We humans use perfumes and after-shave lotions to help us win conquests. Birds, it used to be argued, are unable to detect odours. Flying creatures must be light. Good sight and hearing are much more useful to a bird than being able to smell, so the limited head-space and neural resources are devoted to making those faculties as efficient as possible.

This view prevailed until an extraordinary American woman began researching the topic.

Betsy Bang was an amateur ornithologist who prepared medical and biological illustrations for a living. She became interested in nasal organs through depicting them. Birds, she noticed, have well-developed nasal cavities and some species have particularly large olfactory lobes, the part of the brain which processes signals from the nose. She and her husband began measuring these lobes in birds.

The paper they published in the journal Nature in 1960 would overturn the traditional doctrine that birds can’t detect smell.

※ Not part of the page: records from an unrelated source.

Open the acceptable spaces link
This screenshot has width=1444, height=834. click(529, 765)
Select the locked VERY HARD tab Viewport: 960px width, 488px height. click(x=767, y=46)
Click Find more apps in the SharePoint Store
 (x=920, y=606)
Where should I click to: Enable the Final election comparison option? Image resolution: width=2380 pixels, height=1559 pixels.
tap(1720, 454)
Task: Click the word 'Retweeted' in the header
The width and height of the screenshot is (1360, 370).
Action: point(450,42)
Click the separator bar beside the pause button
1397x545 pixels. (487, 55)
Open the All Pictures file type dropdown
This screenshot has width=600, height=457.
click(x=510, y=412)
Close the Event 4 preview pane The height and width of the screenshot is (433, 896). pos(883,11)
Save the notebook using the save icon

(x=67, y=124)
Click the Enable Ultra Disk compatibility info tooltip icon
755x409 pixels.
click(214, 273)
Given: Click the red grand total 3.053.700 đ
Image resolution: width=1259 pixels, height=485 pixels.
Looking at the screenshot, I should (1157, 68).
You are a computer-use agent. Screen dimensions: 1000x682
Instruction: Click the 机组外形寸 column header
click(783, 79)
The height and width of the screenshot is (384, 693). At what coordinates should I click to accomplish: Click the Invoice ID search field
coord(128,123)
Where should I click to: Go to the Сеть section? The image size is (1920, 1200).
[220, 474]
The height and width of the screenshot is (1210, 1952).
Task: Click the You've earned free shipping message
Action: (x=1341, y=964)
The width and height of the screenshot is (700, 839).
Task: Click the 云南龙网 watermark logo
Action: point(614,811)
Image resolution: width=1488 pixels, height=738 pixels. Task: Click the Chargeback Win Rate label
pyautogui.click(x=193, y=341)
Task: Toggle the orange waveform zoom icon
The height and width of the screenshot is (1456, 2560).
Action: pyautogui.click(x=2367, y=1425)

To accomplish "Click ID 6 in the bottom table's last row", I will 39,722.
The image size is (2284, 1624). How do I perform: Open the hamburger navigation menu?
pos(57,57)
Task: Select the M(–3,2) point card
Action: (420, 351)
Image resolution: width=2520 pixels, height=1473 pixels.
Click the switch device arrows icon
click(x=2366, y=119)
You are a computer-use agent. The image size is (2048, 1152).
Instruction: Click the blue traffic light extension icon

Tube-nosed seabirds, such as albatrosses, are particularly sensitive to odours and it’s easy to see why. Fish and marine offal are smelly. Being able to find such food from afar is a most useful faculty when you are out at sea. The storm petrel, another member of the tube-nosed tribe, also has a large olfactory lobe and, according to Francesco Bonadonna of the Evolutionary Ecology Centre in Montpellier, finding food is not its only function.

Storm petrels nest on La Isla de Benidorm, a rock sticking out of the sea 5km from beaches thronged with sunbathers. The colony there has been studied for 18 years. Extraordinarily, no related pair has ever been found. As every bird ringer knows, these burrow-nesters are smelly. So, Bonadonna asked, could they use odours in mate selection? His team collected swabs from the birds.

Placing a captured petrel in an artificial Y-shaped burrow, with a swab from the bird’s kin in one arm of the Y and that from a non-relative in the other, the bird almost invariably opted for the stranger. The birds, Bonadonna concluded, recognise the smell of a family member and give it a wide berth.